Data to process>
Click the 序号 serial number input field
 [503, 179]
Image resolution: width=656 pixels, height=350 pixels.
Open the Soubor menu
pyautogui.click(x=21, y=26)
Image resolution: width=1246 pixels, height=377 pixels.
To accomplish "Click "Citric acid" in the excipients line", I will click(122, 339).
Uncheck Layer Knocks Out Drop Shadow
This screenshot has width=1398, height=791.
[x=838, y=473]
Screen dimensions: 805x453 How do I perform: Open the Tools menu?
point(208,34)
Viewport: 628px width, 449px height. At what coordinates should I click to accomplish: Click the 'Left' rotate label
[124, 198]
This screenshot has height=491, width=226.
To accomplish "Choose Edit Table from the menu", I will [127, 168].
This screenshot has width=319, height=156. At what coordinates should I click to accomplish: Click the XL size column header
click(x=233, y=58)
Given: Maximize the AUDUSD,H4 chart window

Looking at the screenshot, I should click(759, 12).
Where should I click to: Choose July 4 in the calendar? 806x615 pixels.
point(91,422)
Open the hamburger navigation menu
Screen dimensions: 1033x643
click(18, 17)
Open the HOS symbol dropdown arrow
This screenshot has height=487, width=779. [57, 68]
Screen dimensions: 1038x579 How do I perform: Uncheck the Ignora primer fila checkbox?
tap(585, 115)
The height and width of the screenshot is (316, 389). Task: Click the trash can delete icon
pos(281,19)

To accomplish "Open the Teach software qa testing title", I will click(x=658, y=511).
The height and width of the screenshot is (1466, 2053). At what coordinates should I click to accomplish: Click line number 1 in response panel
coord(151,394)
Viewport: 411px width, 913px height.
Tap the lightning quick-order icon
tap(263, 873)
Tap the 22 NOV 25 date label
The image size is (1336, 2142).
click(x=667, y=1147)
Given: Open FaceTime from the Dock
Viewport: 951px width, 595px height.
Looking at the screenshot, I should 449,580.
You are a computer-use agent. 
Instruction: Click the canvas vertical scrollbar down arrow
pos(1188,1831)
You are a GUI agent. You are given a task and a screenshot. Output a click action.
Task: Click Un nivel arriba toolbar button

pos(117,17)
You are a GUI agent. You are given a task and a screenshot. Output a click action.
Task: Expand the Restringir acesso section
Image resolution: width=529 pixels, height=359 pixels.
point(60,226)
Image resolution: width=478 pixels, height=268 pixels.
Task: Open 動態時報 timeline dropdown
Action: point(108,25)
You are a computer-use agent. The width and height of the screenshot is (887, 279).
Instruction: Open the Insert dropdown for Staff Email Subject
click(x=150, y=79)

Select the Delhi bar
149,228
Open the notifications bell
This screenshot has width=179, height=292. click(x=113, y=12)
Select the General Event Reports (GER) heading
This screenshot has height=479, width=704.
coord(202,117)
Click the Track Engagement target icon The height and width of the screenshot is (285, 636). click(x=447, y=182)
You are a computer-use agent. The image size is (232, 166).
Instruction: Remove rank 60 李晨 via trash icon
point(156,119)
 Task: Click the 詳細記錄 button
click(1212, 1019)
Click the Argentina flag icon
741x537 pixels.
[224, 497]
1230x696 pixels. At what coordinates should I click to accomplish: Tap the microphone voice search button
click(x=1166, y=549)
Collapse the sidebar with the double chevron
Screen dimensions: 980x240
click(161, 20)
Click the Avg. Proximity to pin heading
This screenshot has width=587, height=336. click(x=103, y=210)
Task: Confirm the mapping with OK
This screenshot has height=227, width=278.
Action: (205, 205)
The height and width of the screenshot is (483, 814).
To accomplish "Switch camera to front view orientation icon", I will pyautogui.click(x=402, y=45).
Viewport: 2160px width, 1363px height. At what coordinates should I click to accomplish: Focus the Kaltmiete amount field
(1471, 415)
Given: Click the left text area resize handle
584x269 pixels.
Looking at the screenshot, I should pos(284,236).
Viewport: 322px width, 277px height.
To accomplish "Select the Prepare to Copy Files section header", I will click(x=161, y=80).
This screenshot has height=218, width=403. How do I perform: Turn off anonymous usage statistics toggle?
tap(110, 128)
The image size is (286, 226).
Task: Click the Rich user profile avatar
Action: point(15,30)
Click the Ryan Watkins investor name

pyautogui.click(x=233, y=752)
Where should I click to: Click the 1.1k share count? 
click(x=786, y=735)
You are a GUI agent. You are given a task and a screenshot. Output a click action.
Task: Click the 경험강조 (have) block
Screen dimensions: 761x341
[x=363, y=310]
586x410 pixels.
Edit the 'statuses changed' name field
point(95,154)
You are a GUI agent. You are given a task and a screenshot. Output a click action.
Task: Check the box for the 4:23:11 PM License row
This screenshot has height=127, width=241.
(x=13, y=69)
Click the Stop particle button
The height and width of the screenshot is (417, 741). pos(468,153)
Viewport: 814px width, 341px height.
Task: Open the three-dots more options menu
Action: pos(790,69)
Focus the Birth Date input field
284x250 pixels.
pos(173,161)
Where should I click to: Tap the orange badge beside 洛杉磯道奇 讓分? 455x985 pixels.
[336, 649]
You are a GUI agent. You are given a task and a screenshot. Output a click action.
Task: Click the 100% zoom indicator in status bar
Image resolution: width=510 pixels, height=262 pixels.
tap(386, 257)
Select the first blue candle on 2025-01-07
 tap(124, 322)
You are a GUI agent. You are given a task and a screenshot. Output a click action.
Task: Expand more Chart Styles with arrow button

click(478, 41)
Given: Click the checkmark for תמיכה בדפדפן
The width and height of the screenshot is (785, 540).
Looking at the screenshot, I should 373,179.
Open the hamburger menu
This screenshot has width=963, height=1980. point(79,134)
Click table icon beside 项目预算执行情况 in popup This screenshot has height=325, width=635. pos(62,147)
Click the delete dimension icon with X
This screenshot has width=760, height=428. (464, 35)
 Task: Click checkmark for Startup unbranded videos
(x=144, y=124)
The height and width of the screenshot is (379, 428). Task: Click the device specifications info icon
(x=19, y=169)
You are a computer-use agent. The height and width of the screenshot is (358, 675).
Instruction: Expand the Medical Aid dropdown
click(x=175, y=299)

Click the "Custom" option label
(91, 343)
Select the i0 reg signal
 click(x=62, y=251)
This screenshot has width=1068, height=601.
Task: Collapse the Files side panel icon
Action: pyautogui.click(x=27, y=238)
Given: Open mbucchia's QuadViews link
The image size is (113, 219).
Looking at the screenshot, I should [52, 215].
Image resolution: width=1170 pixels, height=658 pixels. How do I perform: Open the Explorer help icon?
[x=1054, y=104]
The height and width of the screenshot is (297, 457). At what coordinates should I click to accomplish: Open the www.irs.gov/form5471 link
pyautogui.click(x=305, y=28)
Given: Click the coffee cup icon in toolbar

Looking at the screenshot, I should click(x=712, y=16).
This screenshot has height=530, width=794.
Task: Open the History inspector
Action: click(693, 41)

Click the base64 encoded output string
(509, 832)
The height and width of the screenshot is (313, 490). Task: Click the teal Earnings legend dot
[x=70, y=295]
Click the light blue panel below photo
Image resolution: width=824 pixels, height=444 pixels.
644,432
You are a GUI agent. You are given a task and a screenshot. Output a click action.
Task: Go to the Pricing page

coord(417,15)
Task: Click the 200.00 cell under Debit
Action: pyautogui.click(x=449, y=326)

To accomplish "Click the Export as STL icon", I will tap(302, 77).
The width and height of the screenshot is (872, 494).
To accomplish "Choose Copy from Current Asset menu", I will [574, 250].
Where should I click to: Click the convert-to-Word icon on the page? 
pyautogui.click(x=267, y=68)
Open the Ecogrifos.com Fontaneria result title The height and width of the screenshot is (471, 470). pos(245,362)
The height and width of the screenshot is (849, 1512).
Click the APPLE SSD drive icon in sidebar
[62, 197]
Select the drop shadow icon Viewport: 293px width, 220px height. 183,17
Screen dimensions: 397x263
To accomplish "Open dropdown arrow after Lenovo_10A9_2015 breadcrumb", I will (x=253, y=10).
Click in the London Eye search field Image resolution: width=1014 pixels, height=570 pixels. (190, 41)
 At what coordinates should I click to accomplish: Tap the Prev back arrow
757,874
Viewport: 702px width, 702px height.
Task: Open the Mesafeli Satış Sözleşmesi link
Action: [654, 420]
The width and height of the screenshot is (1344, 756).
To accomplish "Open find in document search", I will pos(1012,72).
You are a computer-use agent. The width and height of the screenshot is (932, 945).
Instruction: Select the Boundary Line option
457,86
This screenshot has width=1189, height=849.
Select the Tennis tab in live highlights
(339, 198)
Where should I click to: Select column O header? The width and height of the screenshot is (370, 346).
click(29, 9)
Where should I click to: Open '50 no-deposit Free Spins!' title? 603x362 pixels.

Goal>
Lay out everything from the first line of the data down to and including the line containing "point(208,34)" as a Markdown table with the columns No. and Text, giving each line a row number and leaving out blank lines.

Complete response>
| No. | Text |
|---|---|
| 1 | Click the 序号 serial number input field |
| 2 |  [503, 179] |
| 3 | Image resolution: width=656 pixels, height=350 pixels. |
| 4 | Open the Soubor menu |
| 5 | pyautogui.click(x=21, y=26) |
| 6 | Image resolution: width=1246 pixels, height=377 pixels. |
| 7 | To accomplish "Click "Citric acid" in the excipients line", I will click(122, 339). |
| 8 | Uncheck Layer Knocks Out Drop Shadow |
| 9 | This screenshot has width=1398, height=791. |
| 10 | [x=838, y=473] |
| 11 | Screen dimensions: 805x453 How do I perform: Open the Tools menu? |
| 12 | point(208,34) |